(SOURCE DATA Opens)
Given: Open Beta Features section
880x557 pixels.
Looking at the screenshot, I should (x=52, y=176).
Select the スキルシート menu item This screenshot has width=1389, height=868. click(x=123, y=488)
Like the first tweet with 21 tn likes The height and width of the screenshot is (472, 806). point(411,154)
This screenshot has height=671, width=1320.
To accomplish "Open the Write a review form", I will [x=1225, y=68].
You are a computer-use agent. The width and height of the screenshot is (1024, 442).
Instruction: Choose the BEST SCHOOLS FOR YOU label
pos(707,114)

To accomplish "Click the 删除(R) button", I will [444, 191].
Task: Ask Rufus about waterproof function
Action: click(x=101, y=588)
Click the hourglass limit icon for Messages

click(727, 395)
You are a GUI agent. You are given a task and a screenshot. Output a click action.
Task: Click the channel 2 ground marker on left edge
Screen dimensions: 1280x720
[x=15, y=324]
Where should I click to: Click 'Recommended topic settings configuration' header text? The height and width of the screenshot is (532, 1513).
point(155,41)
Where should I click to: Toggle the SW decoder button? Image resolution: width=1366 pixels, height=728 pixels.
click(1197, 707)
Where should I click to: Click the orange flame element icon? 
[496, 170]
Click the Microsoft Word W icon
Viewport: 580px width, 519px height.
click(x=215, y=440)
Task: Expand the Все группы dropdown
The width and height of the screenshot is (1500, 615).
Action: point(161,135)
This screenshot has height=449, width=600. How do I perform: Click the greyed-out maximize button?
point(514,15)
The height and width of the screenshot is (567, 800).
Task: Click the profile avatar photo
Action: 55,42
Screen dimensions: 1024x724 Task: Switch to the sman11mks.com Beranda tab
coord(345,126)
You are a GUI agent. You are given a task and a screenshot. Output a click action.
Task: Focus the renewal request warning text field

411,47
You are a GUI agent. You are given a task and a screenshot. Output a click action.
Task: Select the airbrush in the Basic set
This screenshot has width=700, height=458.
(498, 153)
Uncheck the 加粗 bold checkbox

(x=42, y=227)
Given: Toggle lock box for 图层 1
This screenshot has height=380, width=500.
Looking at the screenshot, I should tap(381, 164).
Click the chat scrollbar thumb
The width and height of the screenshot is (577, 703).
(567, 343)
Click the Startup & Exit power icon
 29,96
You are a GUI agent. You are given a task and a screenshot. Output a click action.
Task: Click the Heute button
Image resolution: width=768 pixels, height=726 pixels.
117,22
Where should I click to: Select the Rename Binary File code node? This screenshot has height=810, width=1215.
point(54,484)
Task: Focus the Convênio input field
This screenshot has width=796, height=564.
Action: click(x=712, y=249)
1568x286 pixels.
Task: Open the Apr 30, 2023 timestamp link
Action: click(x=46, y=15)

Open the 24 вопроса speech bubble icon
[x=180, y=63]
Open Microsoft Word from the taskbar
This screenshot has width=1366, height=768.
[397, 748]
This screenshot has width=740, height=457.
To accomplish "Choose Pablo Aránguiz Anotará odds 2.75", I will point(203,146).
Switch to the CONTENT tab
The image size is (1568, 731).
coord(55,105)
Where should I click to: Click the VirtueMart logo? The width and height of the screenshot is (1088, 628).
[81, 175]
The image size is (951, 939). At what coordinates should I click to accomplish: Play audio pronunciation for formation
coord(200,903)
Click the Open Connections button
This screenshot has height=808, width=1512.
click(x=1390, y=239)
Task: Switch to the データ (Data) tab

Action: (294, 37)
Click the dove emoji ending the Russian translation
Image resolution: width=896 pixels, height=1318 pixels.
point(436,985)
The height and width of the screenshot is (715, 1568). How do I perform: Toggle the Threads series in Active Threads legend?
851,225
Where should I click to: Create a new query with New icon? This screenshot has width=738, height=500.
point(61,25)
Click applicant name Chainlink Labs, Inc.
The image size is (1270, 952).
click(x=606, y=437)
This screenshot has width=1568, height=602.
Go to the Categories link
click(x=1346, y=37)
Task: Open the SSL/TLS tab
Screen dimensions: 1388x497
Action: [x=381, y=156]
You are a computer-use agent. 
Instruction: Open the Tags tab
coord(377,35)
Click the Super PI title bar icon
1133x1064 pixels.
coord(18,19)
(SOURCE DATA Closes)
WORK TO COMPLETE: What is needed is an exact repetition of all the entries above.

RESPONSE TO THIS TASK:
Given: Open Beta Features section
880x557 pixels.
Looking at the screenshot, I should (x=52, y=176).
Select the スキルシート menu item This screenshot has width=1389, height=868. click(x=123, y=488)
Like the first tweet with 21 tn likes The height and width of the screenshot is (472, 806). point(411,154)
This screenshot has height=671, width=1320.
To accomplish "Open the Write a review form", I will [x=1225, y=68].
You are a computer-use agent. The width and height of the screenshot is (1024, 442).
Instruction: Choose the BEST SCHOOLS FOR YOU label
pos(707,114)

To accomplish "Click the 删除(R) button", I will [444, 191].
Task: Ask Rufus about waterproof function
Action: click(x=101, y=588)
Click the hourglass limit icon for Messages

click(727, 395)
You are a GUI agent. You are given a task and a screenshot. Output a click action.
Task: Click the channel 2 ground marker on left edge
Screen dimensions: 1280x720
[x=15, y=324]
Where should I click to: Click 'Recommended topic settings configuration' header text? The height and width of the screenshot is (532, 1513).
point(155,41)
Where should I click to: Toggle the SW decoder button? Image resolution: width=1366 pixels, height=728 pixels.
click(1197, 707)
Where should I click to: Click the orange flame element icon? 
[496, 170]
Click the Microsoft Word W icon
Viewport: 580px width, 519px height.
click(x=215, y=440)
Task: Expand the Все группы dropdown
The width and height of the screenshot is (1500, 615).
Action: point(161,135)
This screenshot has height=449, width=600. How do I perform: Click the greyed-out maximize button?
point(514,15)
The height and width of the screenshot is (567, 800).
Task: Click the profile avatar photo
Action: 55,42
Screen dimensions: 1024x724 Task: Switch to the sman11mks.com Beranda tab
coord(345,126)
You are a GUI agent. You are given a task and a screenshot. Output a click action.
Task: Focus the renewal request warning text field

411,47
You are a GUI agent. You are given a task and a screenshot. Output a click action.
Task: Select the airbrush in the Basic set
This screenshot has width=700, height=458.
(498, 153)
Uncheck the 加粗 bold checkbox

(x=42, y=227)
Given: Toggle lock box for 图层 1
This screenshot has height=380, width=500.
Looking at the screenshot, I should tap(381, 164).
Click the chat scrollbar thumb
The width and height of the screenshot is (577, 703).
(567, 343)
Click the Startup & Exit power icon
 29,96
You are a GUI agent. You are given a task and a screenshot. Output a click action.
Task: Click the Heute button
Image resolution: width=768 pixels, height=726 pixels.
117,22
Where should I click to: Select the Rename Binary File code node? This screenshot has height=810, width=1215.
point(54,484)
Task: Focus the Convênio input field
This screenshot has width=796, height=564.
Action: click(x=712, y=249)
1568x286 pixels.
Task: Open the Apr 30, 2023 timestamp link
Action: click(x=46, y=15)

Open the 24 вопроса speech bubble icon
[x=180, y=63]
Open Microsoft Word from the taskbar
This screenshot has width=1366, height=768.
[397, 748]
This screenshot has width=740, height=457.
To accomplish "Choose Pablo Aránguiz Anotará odds 2.75", I will point(203,146).
Switch to the CONTENT tab
The image size is (1568, 731).
coord(55,105)
Where should I click to: Click the VirtueMart logo? The width and height of the screenshot is (1088, 628).
[81, 175]
The image size is (951, 939). At what coordinates should I click to accomplish: Play audio pronunciation for formation
coord(200,903)
Click the Open Connections button
This screenshot has height=808, width=1512.
click(x=1390, y=239)
Task: Switch to the データ (Data) tab

Action: (294, 37)
Click the dove emoji ending the Russian translation
Image resolution: width=896 pixels, height=1318 pixels.
point(436,985)
The height and width of the screenshot is (715, 1568). How do I perform: Toggle the Threads series in Active Threads legend?
851,225
Where should I click to: Create a new query with New icon? This screenshot has width=738, height=500.
point(61,25)
Click applicant name Chainlink Labs, Inc.
The image size is (1270, 952).
click(x=606, y=437)
This screenshot has width=1568, height=602.
Go to the Categories link
click(x=1346, y=37)
Task: Open the SSL/TLS tab
Screen dimensions: 1388x497
Action: [x=381, y=156]
You are a computer-use agent. 
Instruction: Open the Tags tab
coord(377,35)
Click the Super PI title bar icon
1133x1064 pixels.
coord(18,19)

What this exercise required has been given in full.